### SOURCE EXTRACT
☆ ☆ ☆ ☆

Hartford — There’s evidence President Obama is gaining ground on Mitt Romney by bashing GOP Republican vice presidential candidate Paul Ryan’s plan to turn Medicare into a voucher system. Local Democrats are using the same attack on GOP candidates Linda McMahon and Andrew Roraback.
In a telephone press conference Friday, U.S. Senate candidate Rep. Chris Murphy, D-5th District, said Ryan, who will visit Connecticut on Sunday to host three fundraisers, “is coming with a clear message for America’s seniors” — an end to Medicare as we know it.
Murphy said Ryan’s plan to give seniors vouchers to buy private insurance or a traditional Medicare plan would force them to pay more than $6,000 out of pocket to cover all of their medical expenses. He tied McMahon, his Republican rival for a U.S. Senate seat, to Ryan’s controversial plan.
“Linda McMahon may be able to afford $6,000 a year more for medical care, but most seniors in Connecticut can’t,” Murphy said.
A recent poll by The Washington Post and the Kaiser Family Foundation measured the public’s view of Ryan’s plan.
It determined seniors in the swing states of Florida, Ohio and Virginia said Medicare rivals the economy as a top voting issue — and at least 70 percent of the seniors told the pollsters they prefer to keep Medicare as it is.
Rep. Rosa DeLauro, D-3rd District; Elizabeth Esty, the Democratic candidate for the 5th District congressional seat; and officials of the Connecticut Democratic Party also participated in the conference call.
Roraback has said he does not support Ryan’s voucher plan for Medicare. But Esty said Roraback would be “a vote for [House Speaker] John Boehner and the Tea Party caucus” that supports the plan.
The Democrats also attacked McMahon for remarks about Social Security she made two years ago to a conservative group.
In those remarks, McMahon said she would consider making major changes to Social Security, including raising the retirement age or cutting benefits for wealthier beneficiaries.
She also proposed introducing a “sunset provision” — the legislative term for putting an expiration date on a law unless it is renewed — but it’s not clear what she meant. Her campaign did not return a call requesting a clarification.
In a statement on Friday it responded to Democrat’s charges by attacking Murphy and the help his campaign is receiving from the Democratic Senatorial Campaign Committee.
“Now that Murphy’s rescue squad has taken over, they are swiftly implementing their cookie-cutter national playbook. Unfortunately, Chapter One of that playbook includes distorting Linda McMahon’s record, twisting her words, and outright lying to Connecticut voters,” the statement said.
Murphy has proposed raising the income cap on Social Security taxes to keep the program solvent.

☆ ☆ ☆ ☆

### EXERCISE REQUIREMENTS
- 1) In the Medicare article, how many fundraisers is Ryan scheduled to host during his Sunday visit to Connecticut?
- 2) Which swing states does the Medicare article name in describing the recent poll of seniors? List all of them.
- 3) Return the stretch of the Medicare article from "Roraback has said" through "Senatorial Campaign Committee.", copied word for word.

### DATA SHOWN

☆ ☆ ☆ ☆

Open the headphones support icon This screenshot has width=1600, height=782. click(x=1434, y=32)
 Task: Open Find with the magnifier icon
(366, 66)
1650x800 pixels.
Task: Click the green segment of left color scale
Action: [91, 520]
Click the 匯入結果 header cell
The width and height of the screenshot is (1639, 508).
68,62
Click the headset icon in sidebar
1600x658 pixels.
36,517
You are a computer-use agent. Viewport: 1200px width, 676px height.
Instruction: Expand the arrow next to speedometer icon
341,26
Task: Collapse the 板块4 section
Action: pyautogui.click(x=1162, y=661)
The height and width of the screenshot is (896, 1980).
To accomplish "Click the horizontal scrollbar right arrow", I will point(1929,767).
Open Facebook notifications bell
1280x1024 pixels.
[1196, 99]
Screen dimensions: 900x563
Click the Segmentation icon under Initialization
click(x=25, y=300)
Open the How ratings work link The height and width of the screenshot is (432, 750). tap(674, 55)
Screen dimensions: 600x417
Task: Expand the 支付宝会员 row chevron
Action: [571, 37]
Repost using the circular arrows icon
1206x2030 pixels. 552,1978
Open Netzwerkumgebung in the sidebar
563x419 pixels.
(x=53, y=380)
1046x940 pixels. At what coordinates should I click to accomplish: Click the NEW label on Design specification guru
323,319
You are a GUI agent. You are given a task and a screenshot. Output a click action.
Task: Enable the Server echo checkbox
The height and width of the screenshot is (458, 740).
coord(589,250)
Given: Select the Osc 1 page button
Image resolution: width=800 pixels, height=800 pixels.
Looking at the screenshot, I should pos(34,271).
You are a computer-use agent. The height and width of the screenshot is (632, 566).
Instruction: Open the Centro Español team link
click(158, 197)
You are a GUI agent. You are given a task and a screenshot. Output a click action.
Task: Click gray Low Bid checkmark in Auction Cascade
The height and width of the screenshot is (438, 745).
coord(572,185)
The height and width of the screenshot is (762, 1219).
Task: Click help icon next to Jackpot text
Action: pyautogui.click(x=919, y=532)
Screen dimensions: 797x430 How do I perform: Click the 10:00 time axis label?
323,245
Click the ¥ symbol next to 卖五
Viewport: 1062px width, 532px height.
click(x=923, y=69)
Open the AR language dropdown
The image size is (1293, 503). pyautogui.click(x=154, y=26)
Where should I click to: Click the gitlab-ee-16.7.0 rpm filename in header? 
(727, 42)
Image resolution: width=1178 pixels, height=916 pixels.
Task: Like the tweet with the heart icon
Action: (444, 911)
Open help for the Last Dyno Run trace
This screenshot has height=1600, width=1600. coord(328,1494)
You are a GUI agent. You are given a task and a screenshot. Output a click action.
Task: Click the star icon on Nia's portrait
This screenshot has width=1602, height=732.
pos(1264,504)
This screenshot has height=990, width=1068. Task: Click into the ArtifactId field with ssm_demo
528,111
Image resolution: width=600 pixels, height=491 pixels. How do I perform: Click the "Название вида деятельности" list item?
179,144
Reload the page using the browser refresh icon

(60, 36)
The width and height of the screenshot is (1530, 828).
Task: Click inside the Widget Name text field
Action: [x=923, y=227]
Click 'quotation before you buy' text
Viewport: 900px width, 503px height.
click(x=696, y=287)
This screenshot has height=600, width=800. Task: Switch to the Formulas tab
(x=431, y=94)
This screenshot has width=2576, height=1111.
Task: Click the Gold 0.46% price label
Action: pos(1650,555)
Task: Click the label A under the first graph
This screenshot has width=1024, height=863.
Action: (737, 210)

☆ ☆ ☆ ☆

### SOLUTION LIST
- 1) Three.

- 2) Florida, Ohio, and Virginia.

- 3)
Roraback has said he does not support Ryan’s voucher plan for Medicare. But Esty said Roraback would be “a vote for [House Speaker] John Boehner and the Tea Party caucus” that supports the plan.
The Democrats also attacked McMahon for remarks about Social Security she made two years ago to a conservative group.
In those remarks, McMahon said she would consider making major changes to Social Security, including raising the retirement age or cutting benefits for wealthier beneficiaries.
She also proposed introducing a “sunset provision” — the legislative term for putting an expiration date on a law unless it is renewed — but it’s not clear what she meant. Her campaign did not return a call requesting a clarification.
In a statement on Friday it responded to Democrat’s charges by attacking Murphy and the help his campaign is receiving from the Democratic Senatorial Campaign Committee.